Directions => Omitting the pictures, print every line below exactly as it stands.
[Source data — start]
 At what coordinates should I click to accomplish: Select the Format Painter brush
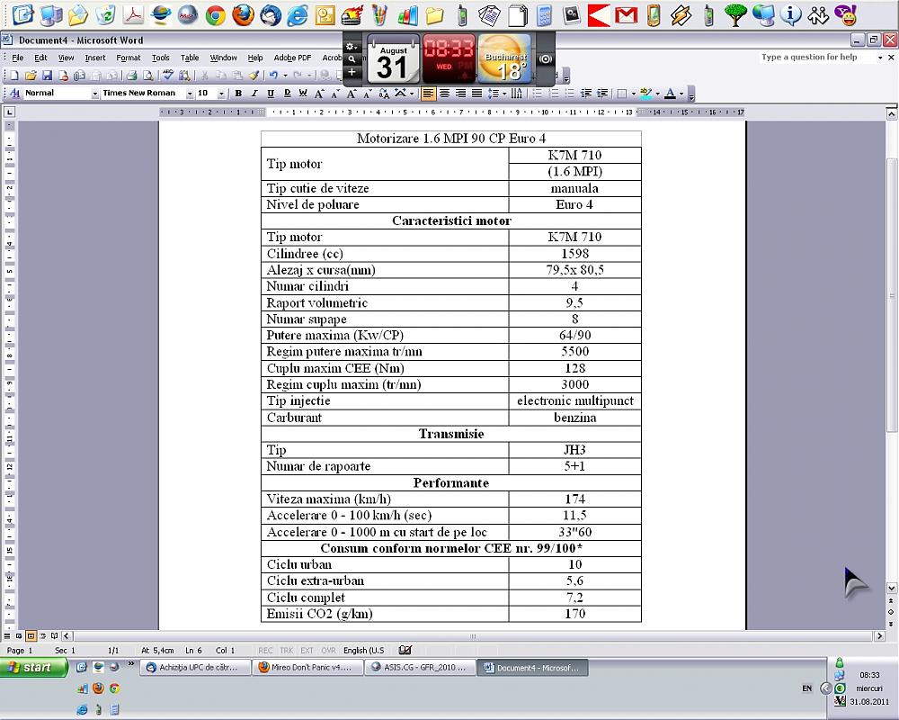coord(254,76)
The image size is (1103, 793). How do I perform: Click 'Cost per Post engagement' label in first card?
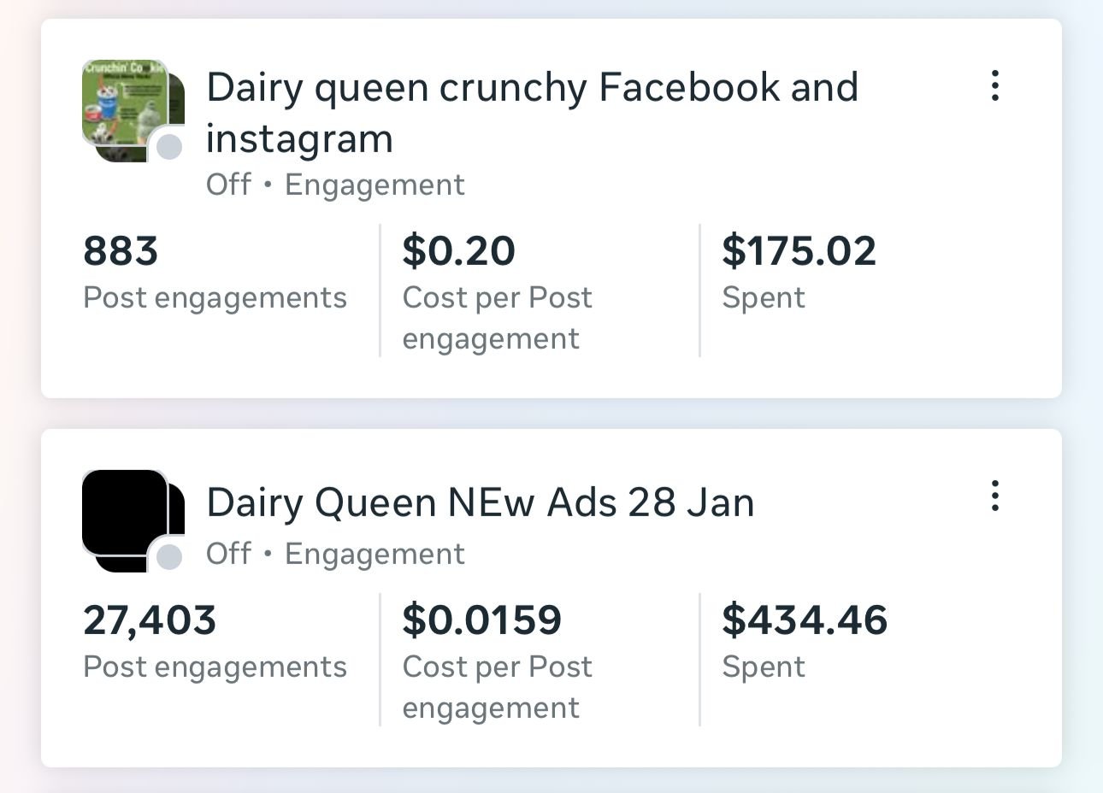497,318
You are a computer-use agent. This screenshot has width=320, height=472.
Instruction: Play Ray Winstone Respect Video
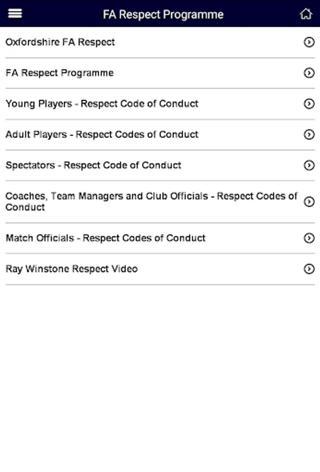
[Source data — finish]
Answer to the problem =>
 At what coordinates should I click to accomplish: Select the Format Painter brush
coord(254,76)
The image size is (1103, 793). How do I perform: Click 'Cost per Post engagement' label in first card?
497,318
You are a computer-use agent. This screenshot has width=320, height=472.
Instruction: Play Ray Winstone Respect Video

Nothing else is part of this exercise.